No I tried to press my luck and got a whammy. :boohoo2:


----------



## HKF (Dec 10, 2002)

The Knicks have 14 players under contract right now. I can see them moving Lee, the swapped pick with the Bulls and another player for a strong defensive power forward. I'll take a look at some trades and who would be ideal for this.


----------



## HB (May 1, 2004)

Send him over the bridge


----------



## HKF (Dec 10, 2002)

Okay so a deal I can see happening is as follows. It all depends on whether or not Kenyon Martin can come back from injury, but if he can then I can see Isiah taking a flyer on him. 

New York trades:
Quentin Richardson
Jerome James
David Lee

Denver trades:
Kenyon Martin
Linas Kleiza


This clears the logjam for the Knicks in the backcourt, which is what they have wanted for some time.

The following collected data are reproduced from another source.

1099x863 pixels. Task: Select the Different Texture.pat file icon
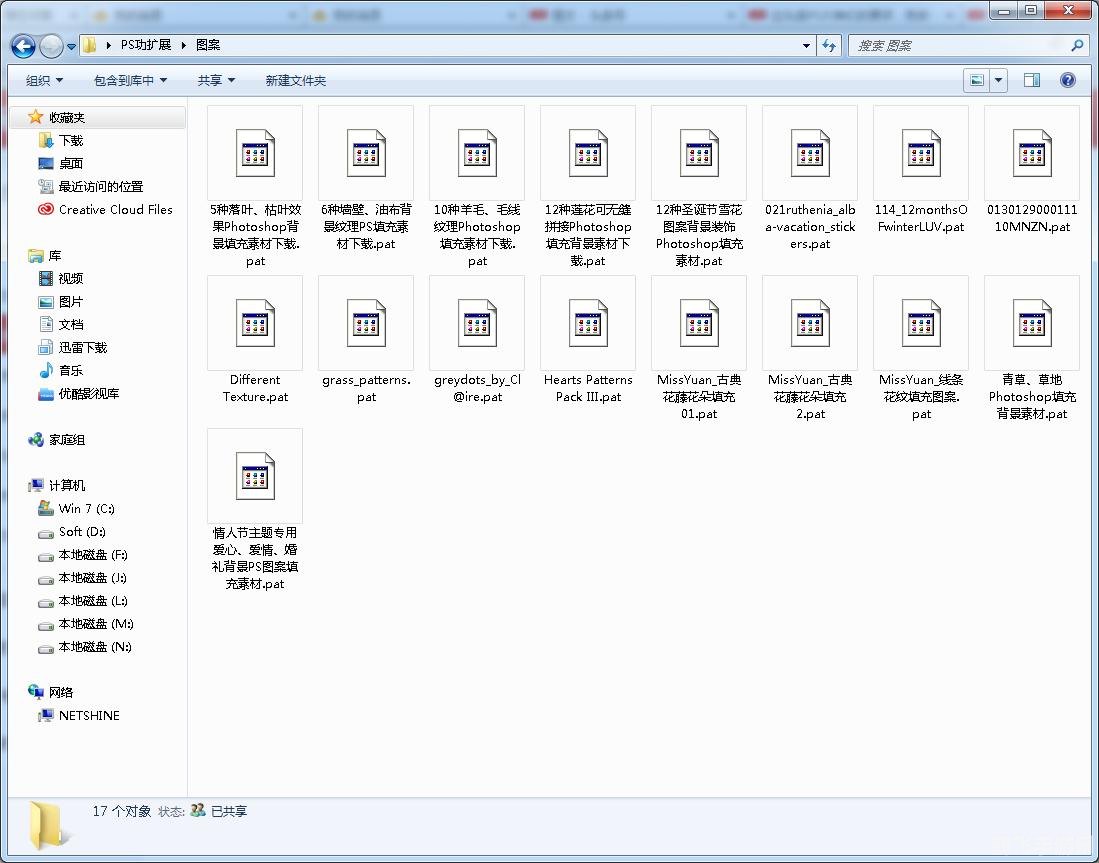[255, 323]
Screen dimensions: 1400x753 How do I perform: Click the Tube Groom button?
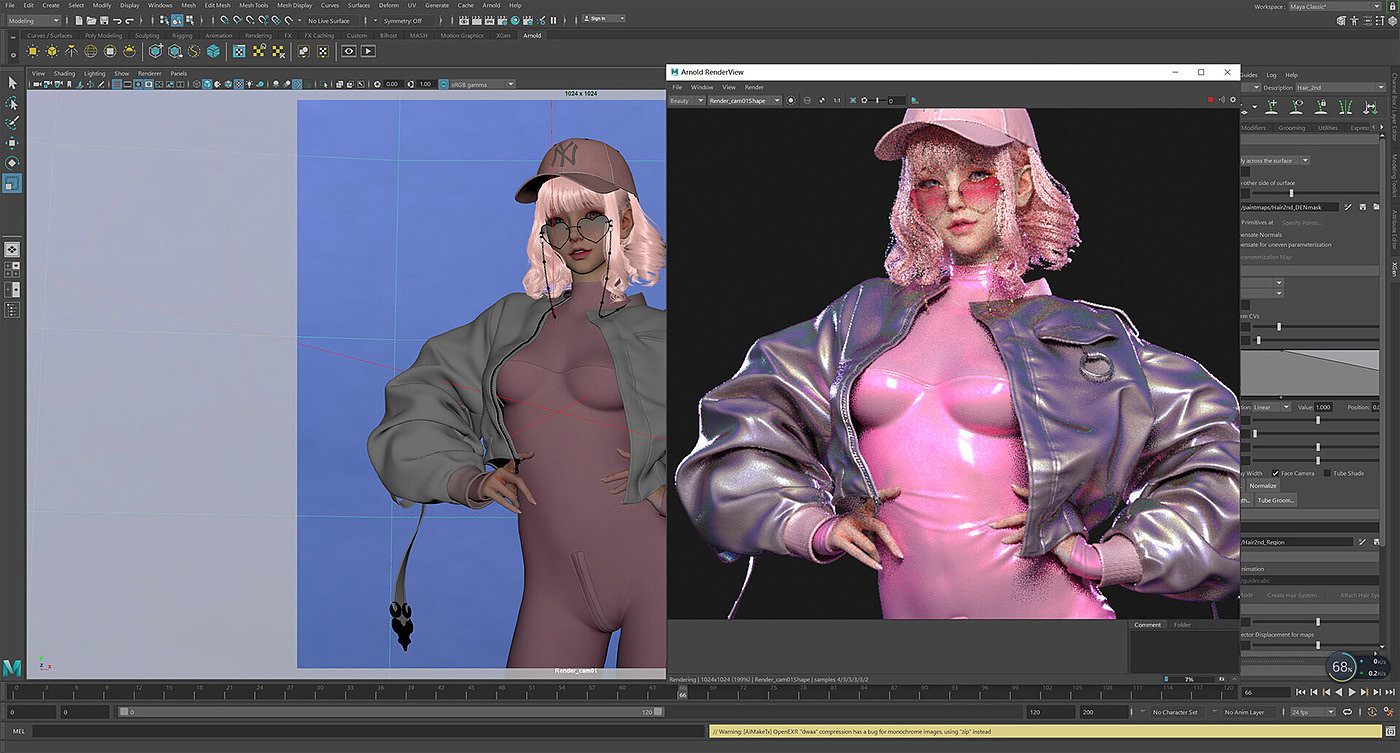[x=1275, y=500]
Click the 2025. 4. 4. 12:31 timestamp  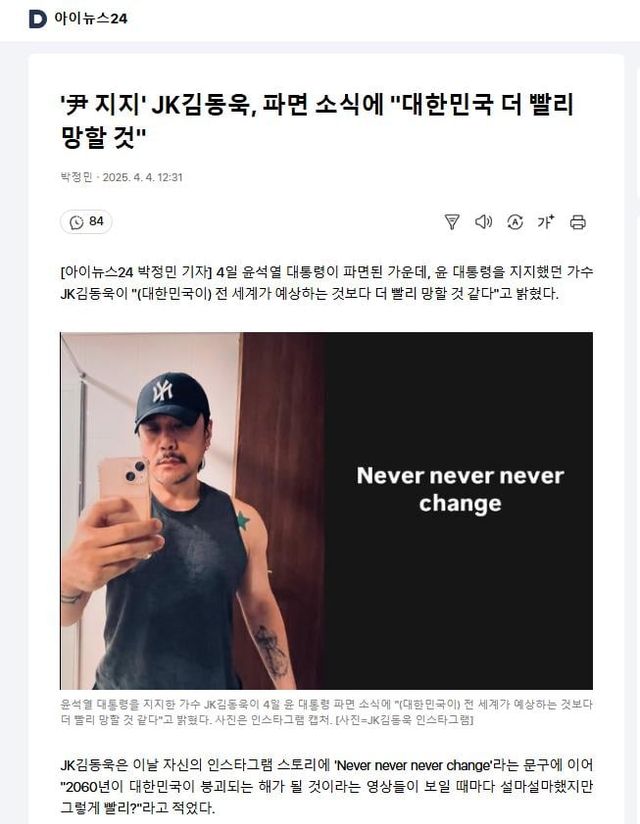[x=142, y=177]
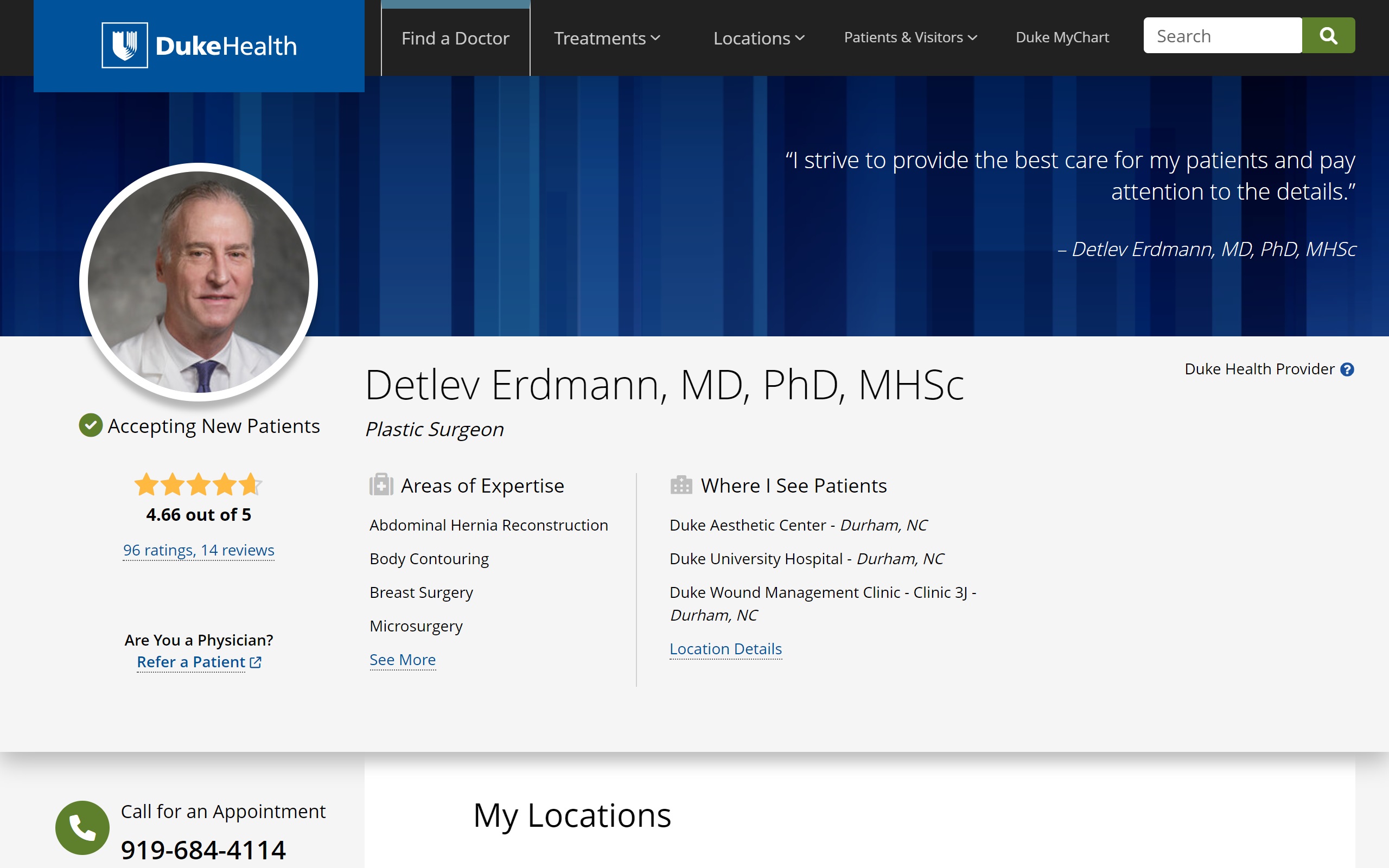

Also the Knicks add some toughness in the frontcourt. Although I feel you'd have to get rid of Nate Robinson (who should be on his way out anyway). It also would allow the Knicks to keep their pick and I could see them drafting someone who has high upside (like Wilson Chandler from DePaul). If Martin comes back strong, the Knicks could win the division. Finally a big that will run the floor and attack the rim. I would also start Balkman over Jeffries, but you never know what Zeke will do.

New York

G - Stephon Marbury/Mardy Collins/Nate Robinson
G - Jamal Crawford/Steve Francis
F - Jared Jeffries/Renaldo Balkman/Linas Kleiza
F - Kenyon Martin/Channing Frye/Malik Rose
C - Eddy Curry/Randolph Morris

Denver
G - Allen Iverson
G - Quentin Richardson/JR Smith
F - Carmelo Anthony/David Lee
F - Nene/Eduardo Najera/Reggie Evans
C - Marcus Camby/Jerome James


----------



## Krstic All-Star (Mar 9, 2005)

Trading Lee would be an incredibly stupid move, even in the Dolan era.


----------



## Da Grinch (Aug 17, 2002)

Lee is a very good player but the trio of Curry Lee and Frye is going to have to be broken up at some point for somebody who can play some defense...and I think its very safe to assume Curry is staying.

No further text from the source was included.